Saturday, October 4, 2008

Essential Questions and Connecting to the World

It has been an interesting exercise for my teaching brain to focus my course on essential questions this year. I knew it would be great for the class itself because I had worked with smaller unit questions last year to really good results. What I realized very quickly though was I had to integrate the essential questions into my daily lessons or my students (and probably me too) would forget they even existed. My students are now finishing their first theme (Utopias and Dystopias), and I think the questions are second nature to them. I am curious to see in the next unit if I can be less overt about the questions and if my students will then take over connecting them. I suppose this all goes back to good teaching in general -- a teacher works hard at the start of the year to create the classroom climate that underpins the whole year. Using essential questions turned out to be no different.

As we were bringing together our utopia study this week, I was trying to drive home even more directly our question about how reading world literature would make us world citizens who think. So, I told my class that they had seen me bring in real-world connections to our studies through magazine, newspaper, and web articles I had come across. I wanted to let them know that THEY could be the ones doing this. Well, what do you know -- I had two students bring in connections the very next day. We had a great time looking at them -- one is the picture at the opening of this post (she promises she was not moving when she snapped the photo of the car in front of her!) and one was this article.

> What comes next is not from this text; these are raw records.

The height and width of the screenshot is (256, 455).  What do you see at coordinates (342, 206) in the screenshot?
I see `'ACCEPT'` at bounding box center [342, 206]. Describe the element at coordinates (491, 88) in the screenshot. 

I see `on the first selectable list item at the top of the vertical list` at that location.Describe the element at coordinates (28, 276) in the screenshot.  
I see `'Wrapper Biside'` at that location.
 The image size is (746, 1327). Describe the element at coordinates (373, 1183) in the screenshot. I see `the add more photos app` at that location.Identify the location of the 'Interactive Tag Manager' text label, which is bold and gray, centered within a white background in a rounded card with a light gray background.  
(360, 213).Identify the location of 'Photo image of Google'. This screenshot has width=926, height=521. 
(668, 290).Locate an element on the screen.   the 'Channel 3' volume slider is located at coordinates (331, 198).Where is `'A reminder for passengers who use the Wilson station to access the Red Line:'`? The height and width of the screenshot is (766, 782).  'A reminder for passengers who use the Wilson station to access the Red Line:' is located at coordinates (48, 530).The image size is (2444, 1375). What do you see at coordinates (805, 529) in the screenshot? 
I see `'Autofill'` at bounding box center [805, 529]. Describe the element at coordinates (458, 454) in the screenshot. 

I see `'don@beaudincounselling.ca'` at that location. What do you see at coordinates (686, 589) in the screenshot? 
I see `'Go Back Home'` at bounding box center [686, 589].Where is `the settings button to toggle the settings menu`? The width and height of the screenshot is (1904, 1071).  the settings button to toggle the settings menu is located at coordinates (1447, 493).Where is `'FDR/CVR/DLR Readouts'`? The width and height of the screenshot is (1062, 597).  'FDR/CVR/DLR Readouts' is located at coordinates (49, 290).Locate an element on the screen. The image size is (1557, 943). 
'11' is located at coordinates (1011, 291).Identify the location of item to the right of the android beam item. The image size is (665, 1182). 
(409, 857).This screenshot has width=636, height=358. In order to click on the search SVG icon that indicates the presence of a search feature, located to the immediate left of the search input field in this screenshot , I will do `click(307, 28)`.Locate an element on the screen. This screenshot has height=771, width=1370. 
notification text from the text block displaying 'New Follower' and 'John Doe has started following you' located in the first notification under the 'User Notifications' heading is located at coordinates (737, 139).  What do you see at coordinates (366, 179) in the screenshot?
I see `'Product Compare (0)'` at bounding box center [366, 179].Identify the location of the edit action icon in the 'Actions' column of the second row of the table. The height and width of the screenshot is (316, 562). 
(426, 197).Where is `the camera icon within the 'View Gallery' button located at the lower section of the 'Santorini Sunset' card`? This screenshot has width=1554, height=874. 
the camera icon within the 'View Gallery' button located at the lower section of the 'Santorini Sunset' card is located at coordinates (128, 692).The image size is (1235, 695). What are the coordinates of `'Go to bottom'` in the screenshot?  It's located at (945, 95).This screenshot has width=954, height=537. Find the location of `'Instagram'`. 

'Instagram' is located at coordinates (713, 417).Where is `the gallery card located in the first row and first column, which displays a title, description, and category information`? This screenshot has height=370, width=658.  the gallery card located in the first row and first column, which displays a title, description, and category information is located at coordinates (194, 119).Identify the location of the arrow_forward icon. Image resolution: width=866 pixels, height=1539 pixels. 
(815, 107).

In the end, all of my students' interesting essential question work and the real-life connections they are making just proves to me again that students will achieve at the level you expect them to. They will do amazing things when they believe you believe they can.

1 comment:

  1. I love the last line of your post. Well, no, I love all of it. I have tried to remember to remind my students about why we are studying short stories--and it has paid off in their writing. I wouldn't have thought to do that without going back to that essential question this year.